У торговца отвалилась челюсть, но он быстро взял себя в руки и назвал цену. Тут уже ахнула я и, потянув мужа за рукав, чтобы наклонился, зашипела ему в ухо.
— Не надо столько! Это дорого очень.
— Дорого? Девочка моя, один твой кулон, — он указал на подвеску на моей шее, — стоит намного дороже, чем весь товар на этом прилавке. И если тебе всё здесь нравится — мы и возьмём всё.
Мой кулон стоит ещё дороже? А Фолинор же не только кулон купил. Это сколько же он потратил? Это ж, наверное, большую лодку купить можно или даже две, а он просто за украшения отдал. Я, конечно, знала, что драконы богатые, но чтобы настолько…
— Ладно. Тогда на всех поделим. И Санниве с Аннис дадим, и Базилде, и девочкам.
— Девочкам? Аэтель, мы не носим украшения.
Да, это я заметила. У драконов было всё — нарядная одежда и обувь, вкусная еда, красивая посуда и мебель, куча книг, заморские половики, которые они называли коврами, но я никогда не видела ни у кого из них никаких украшений. Думала, что есть, но просто не носят, не для чего наряжаться пока. А оказалось — просто не носят.
— Почему?
— Я расскажу тебе по дороге, — пообещал Фолинор, бросая взгляд на сияющего торговца, который споро укладывал свой товар в корзины, довольный, что полностью распродался за утро.
Да уж, для таких разговоров лучше, чтобы рядом не было чужих ушей.
— Может, ты ещё что-нибудь хочешь? — мой муж оглядел рынок, в который мы едва вошли.
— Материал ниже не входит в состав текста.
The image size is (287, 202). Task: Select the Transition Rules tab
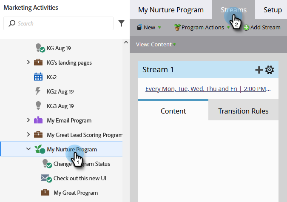point(243,111)
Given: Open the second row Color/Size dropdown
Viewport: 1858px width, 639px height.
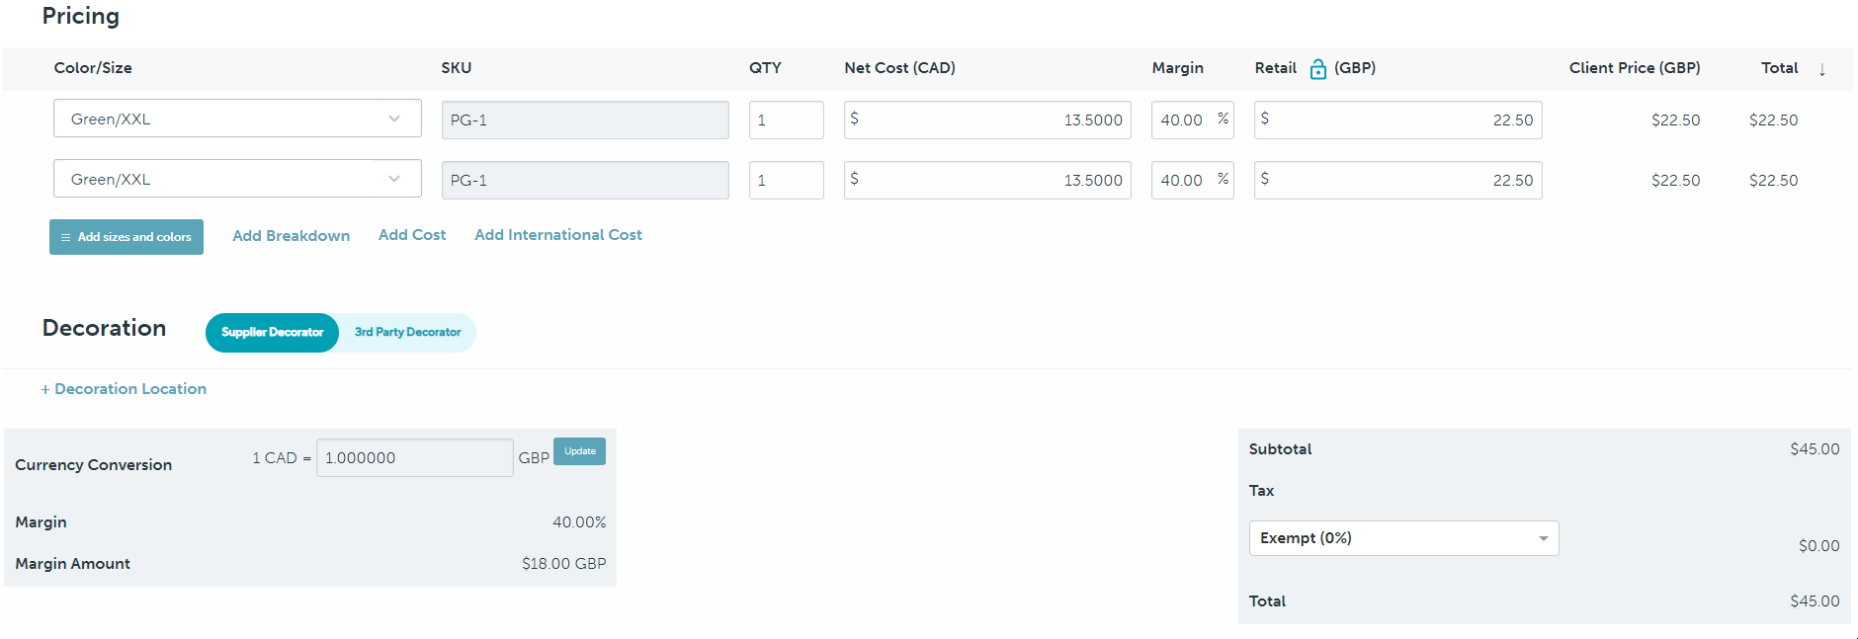Looking at the screenshot, I should pos(237,180).
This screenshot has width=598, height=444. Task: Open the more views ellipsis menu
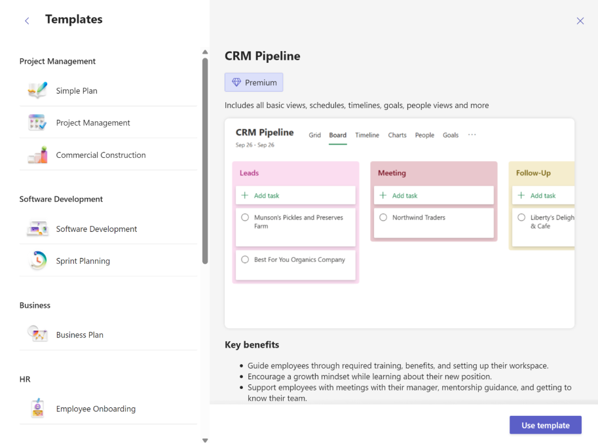[472, 135]
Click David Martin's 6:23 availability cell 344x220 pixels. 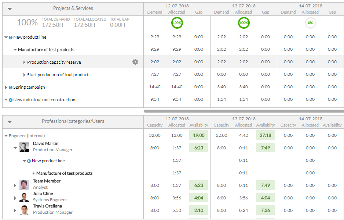pyautogui.click(x=198, y=148)
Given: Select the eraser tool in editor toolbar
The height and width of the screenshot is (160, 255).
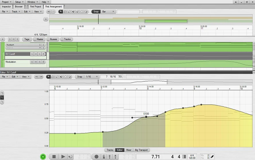Looking at the screenshot, I should [61, 77].
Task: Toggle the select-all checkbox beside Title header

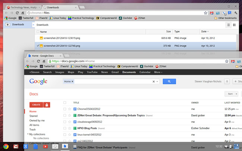Action: [x=65, y=103]
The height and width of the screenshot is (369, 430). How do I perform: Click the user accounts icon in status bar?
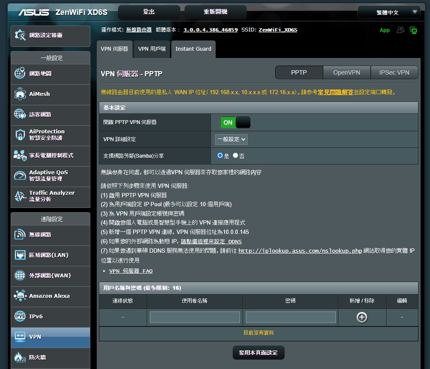[400, 30]
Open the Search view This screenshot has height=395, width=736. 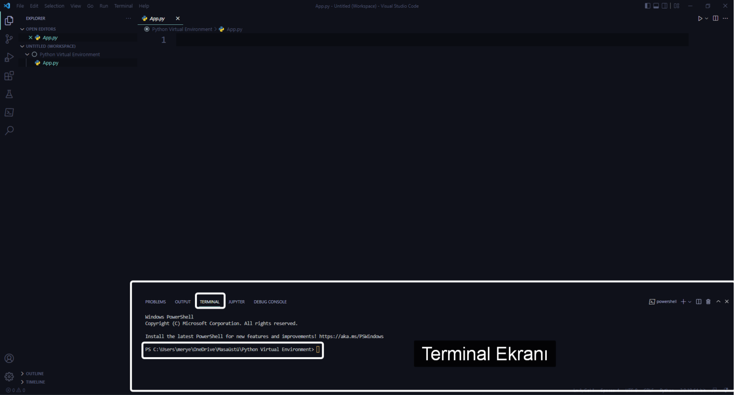[x=9, y=130]
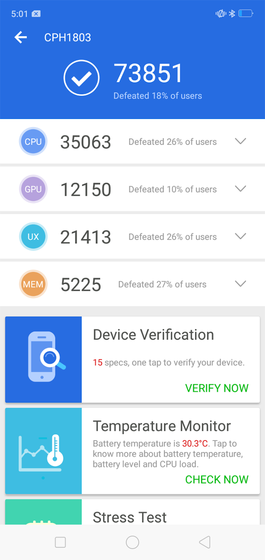
Task: Tap the CPH1803 device title
Action: pyautogui.click(x=67, y=37)
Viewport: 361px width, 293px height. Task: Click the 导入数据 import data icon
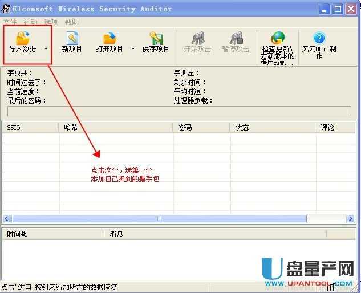click(x=23, y=39)
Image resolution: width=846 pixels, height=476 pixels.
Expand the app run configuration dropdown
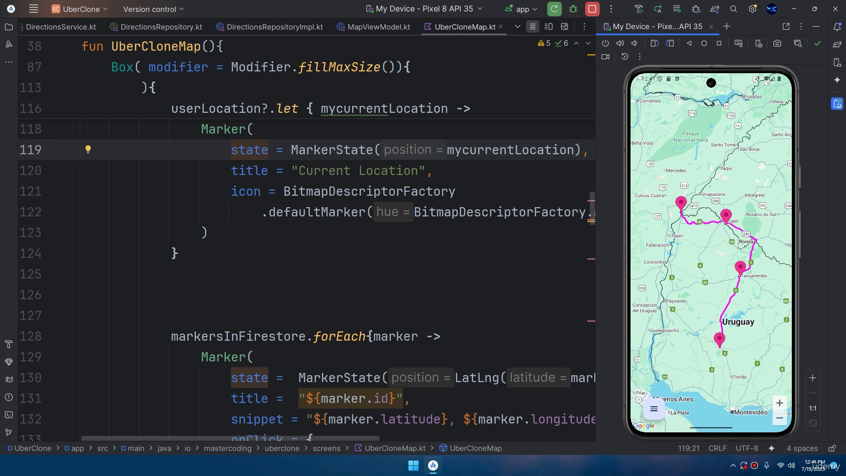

— У меня всё есть, — и это была правда. Драконы дали мне всё, вплоть до ленточек, чтобы косы заплетать. Вкусная еда, удобная, красивая одежда и обувь, книги — всё, чего я прежде не имела, о чём могла лишь мечтать. Даже свободное время — и оно у меня появилось. — Разве что… — взгляд зацепился за один из лотков, — мы же за детьми едем, может, пряников купим?
И мы купили целую корзину печатных пряников, облитых яркой «глазурью» — так торговка назвала то сладкое, что было на них сверху. Даже на вид вкусные, захотелось и самой один съесть, хотя уже наелась булочками. Ладно, дорога дальняя, успеем.
Когда возвращались к извозчику, то у опустевшего прилавка увидели растерянного Диэглейра.
— Хотел девочкам бусы купить, подумал, может, им тоже жемчуг не понравится, а здесь пусто. Нужно поискать другого торговца, вряд ли этот был здесь единственный.
— Не надо, — Фолинор показал большую корзину, которую держал в руке. — Всё здесь, и хватит на всех. Мы закончили, а ты?
— И я закончил, по крайней мере — здесь, — в руках у Диэглейра тоже была корзина, заглянув в неё, я увидела куклу, оловянных солдатиков, новый картуз с сияющим на солнце козырьком, несколько мотков разноцветных лент и ещё какие-то свёртки. Мужчина взглянул на солнце, что-то прикинул. — Давай заедем в книжный ненадолго, а потом — за детьми.
В книжном магазине мы, и правда, пробыли совсем недолго. Пока я осматривала длинные полки с книгами, задумавшись, здесь их больше, или в кабинете Фолинора, мой муж о чём-то переговорил с продавцом, передав ему мешочек с деньгами и написав что-то на листе бумаги, а потом мы снова вернулись в уже ставшую почти родной повозку.
— А как же книги? — спросила я, когда лошади тронулись.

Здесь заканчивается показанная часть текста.